The zone_reclaim_mode best practice is checked at server startup.

For NUMA architectures,zone_reclaim_mode causes aggressive reclaims and memory scans when enabled.

We recommend that you disable zone_reclaim_mode by setting /proc/sys/vm/zone_reclaim_mode to 0.

NVMe partitioning

NVMe devices are normally capable of 4 simultaneous I/O operations. Due to their connection design, these occupy 4 PCIe I/O lanes. On raw devices, Aerospike suggests that you partition each NVMe device used to at least 4 partitions. This allows 4 write threads to operate in Aerospike and greatly improves the disk speed.

If using a single partition with Aerospike as raw device, iostat may show 100% disk utilization (%util), while the await operation queuing statistic may be showing no queueing (await <1 means no queueing is happening). This indicates that the disk itself can do more, while the PCIe lanes that are used are already saturated.

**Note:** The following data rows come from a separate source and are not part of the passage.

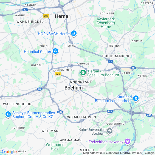Click the HORNBACH Herne shopping pin
Image resolution: width=155 pixels, height=155 pixels.
74,33
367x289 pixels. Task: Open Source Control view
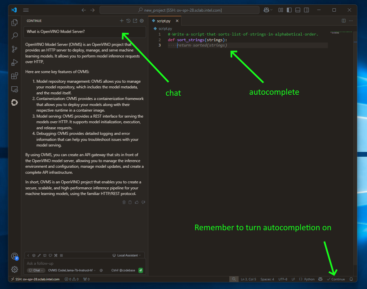click(15, 49)
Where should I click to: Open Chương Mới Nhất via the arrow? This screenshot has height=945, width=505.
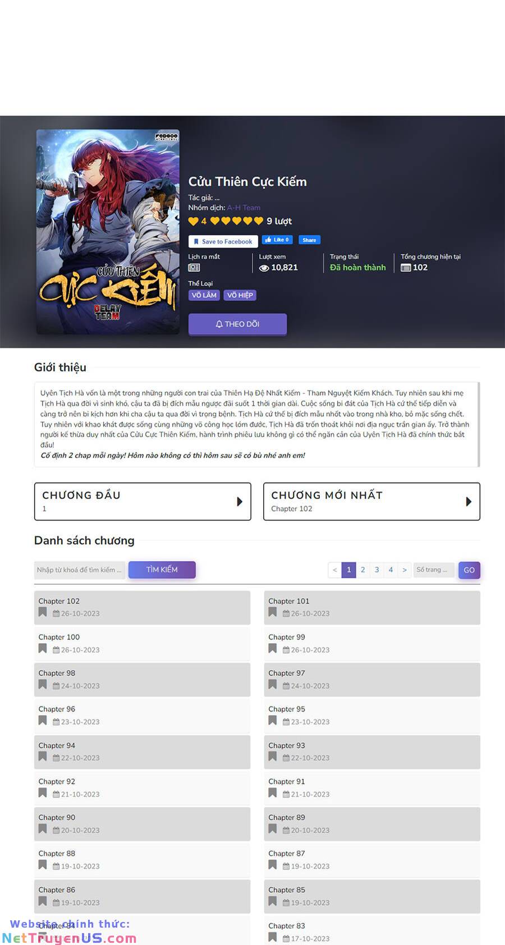click(x=469, y=502)
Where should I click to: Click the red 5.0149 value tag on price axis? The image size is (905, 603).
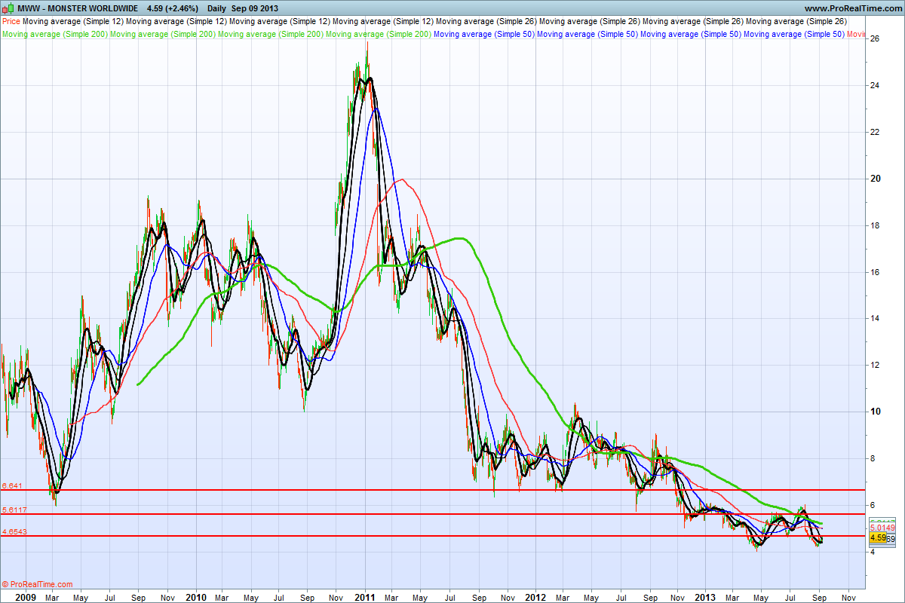pyautogui.click(x=882, y=528)
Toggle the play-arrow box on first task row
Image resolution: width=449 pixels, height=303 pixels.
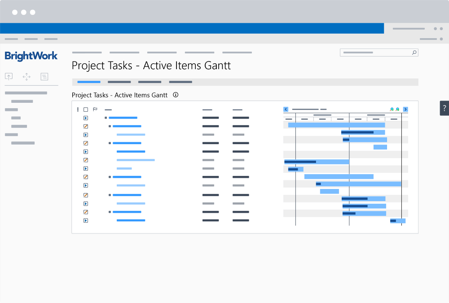86,118
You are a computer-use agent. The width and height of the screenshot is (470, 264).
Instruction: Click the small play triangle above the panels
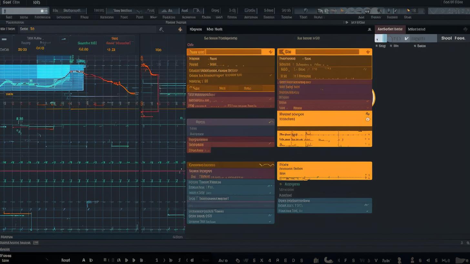point(347,22)
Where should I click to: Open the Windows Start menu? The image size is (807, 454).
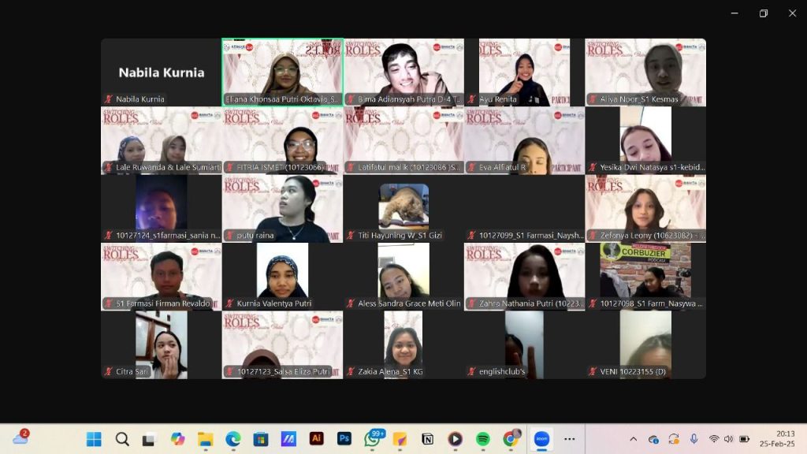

See Partition your flash devices for details on device partitioning.

vm.max_map_count

If you use Kubernetes or Docker, we recommend that you raise the max_map_count parameter, which controls the maximum number of memory map commands that can be performed by a process. If max_map_count is low, it may result in memory allocation issues during normal operation.

To change this parameter:

echo "vm.max_map_count=262144" >> /etc/sysctl.conf
echo 262144 > /proc/sys/vm/max_map_count

Containers - networks

When using Kubernetes or Docker, the default behavior is to use EXPOSE and PUBLISH features to publish ports from a container through the host to the outside world. This causes the Docker process to listen on a given port on the host and forward all packets to the container itself. This is highly inefficient and may cause latencies, packet drops and other crashes within the containers under heavy loads.

If using containers, it is advisable to configure those containers to either:

Use bridged networking, rather than Docker-only NAT.
Use iptables to forward packets to the NAT network Aerospike containers, rather than the Docker EXPOSE port feature.
If using a Docker container, run it with the --net=host flag to inherit /proc/sys/net/core/*mem_max files. Without that flag, maximums cannot be modified from within that environment.

See the Docker configuration manuals for details.

Maximum open file limits

Aerospike clients perform dynamic connections to the database nodes as required. This may result in many active connections. These connections, on a Linux system, hold a file descriptor and are treated as open files.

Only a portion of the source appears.